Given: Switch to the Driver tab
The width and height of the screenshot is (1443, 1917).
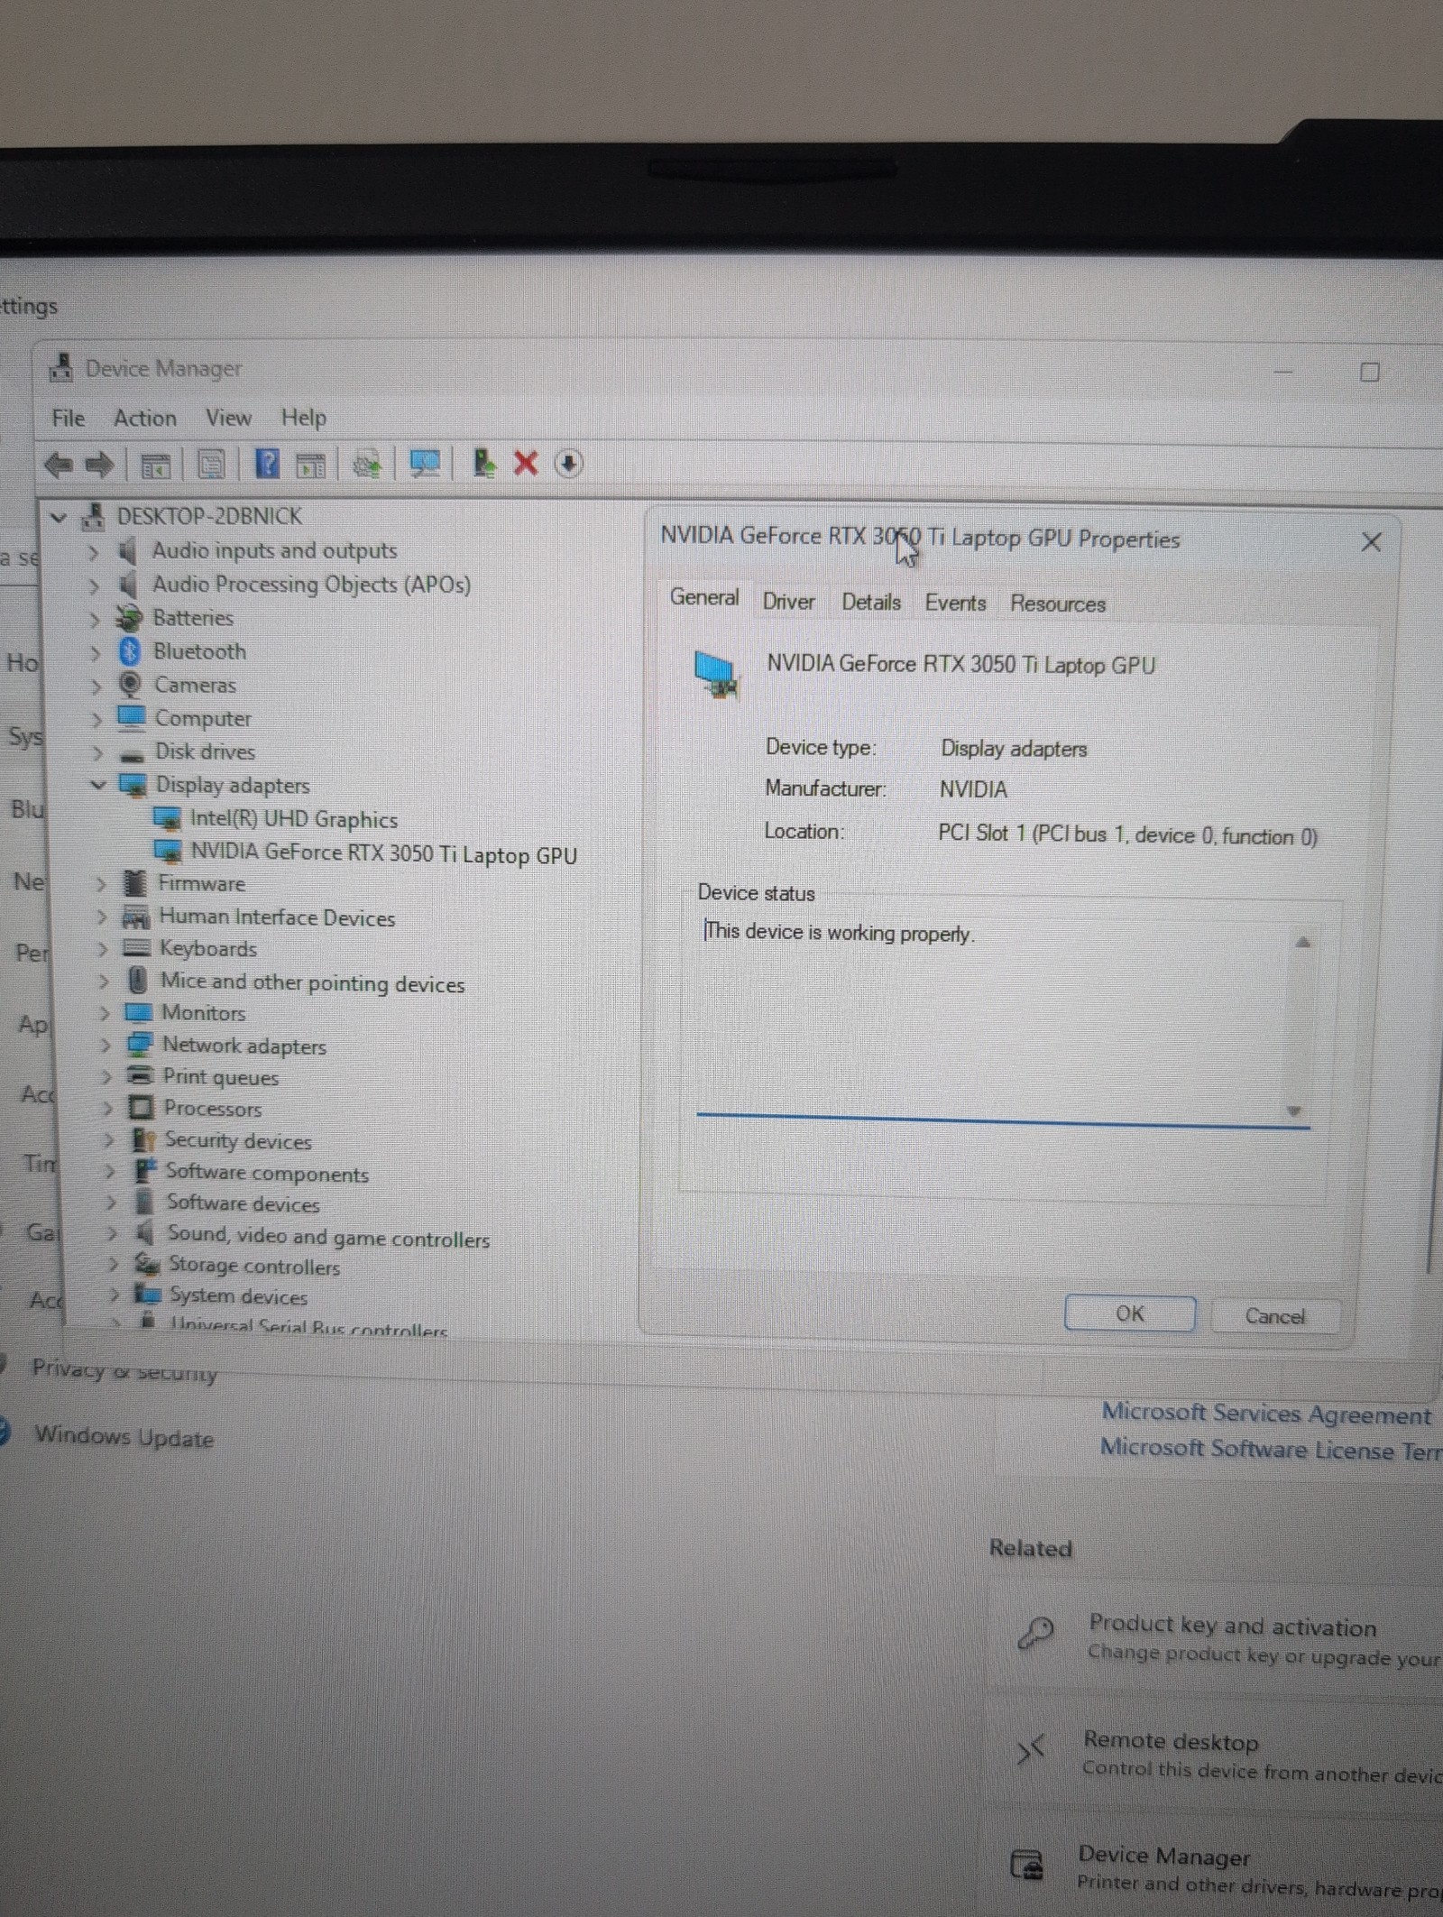Looking at the screenshot, I should [788, 602].
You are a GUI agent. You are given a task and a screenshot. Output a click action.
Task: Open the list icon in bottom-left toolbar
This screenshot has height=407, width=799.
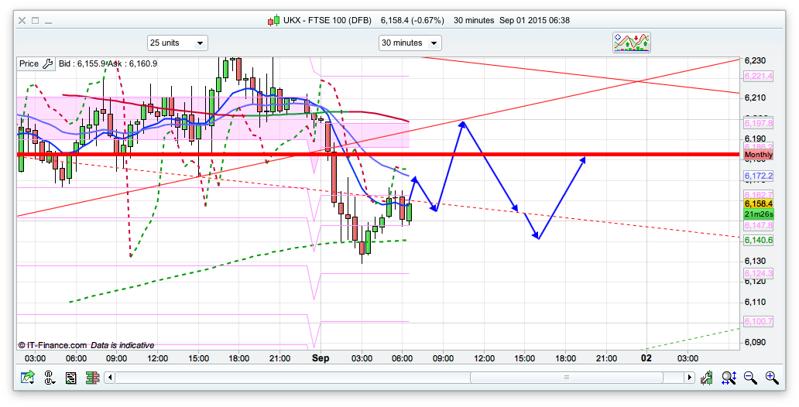tap(71, 378)
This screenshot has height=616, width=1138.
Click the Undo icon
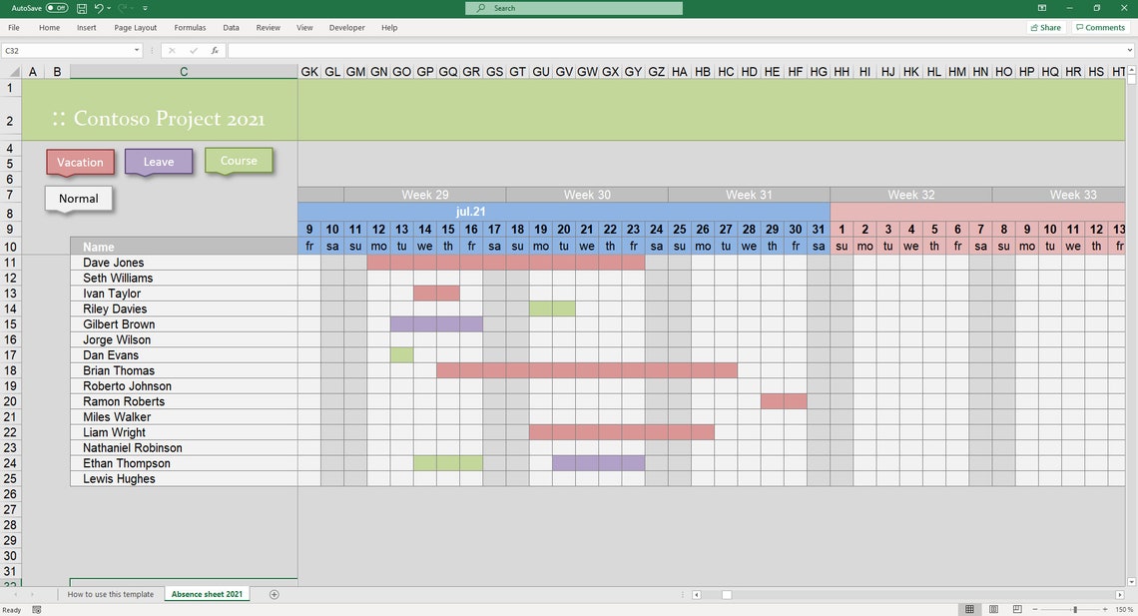tap(99, 8)
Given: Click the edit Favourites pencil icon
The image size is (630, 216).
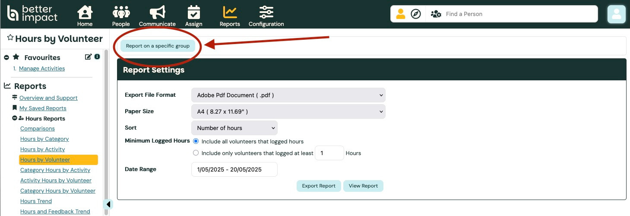Looking at the screenshot, I should pos(88,57).
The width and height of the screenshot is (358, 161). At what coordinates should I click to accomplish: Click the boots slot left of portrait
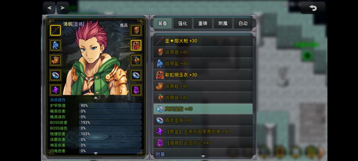point(55,60)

WHAT IS REQUIRED - Output every record above exactly, leaving out the pictures.

ANSWER BOX -
Given: Switch to the Driver tab
The width and height of the screenshot is (1443, 1917).
Looking at the screenshot, I should [788, 602].
You are a GUI agent. You are given a task and a screenshot. Output a click action.
Task: Open the list icon in bottom-left toolbar
This screenshot has height=407, width=799.
tap(71, 378)
This screenshot has height=616, width=1138.
Click the Undo icon
tap(99, 8)
Given: Click the edit Favourites pencil icon
The image size is (630, 216).
Looking at the screenshot, I should pos(88,57).
The width and height of the screenshot is (358, 161). At what coordinates should I click to accomplish: Click the boots slot left of portrait
point(55,60)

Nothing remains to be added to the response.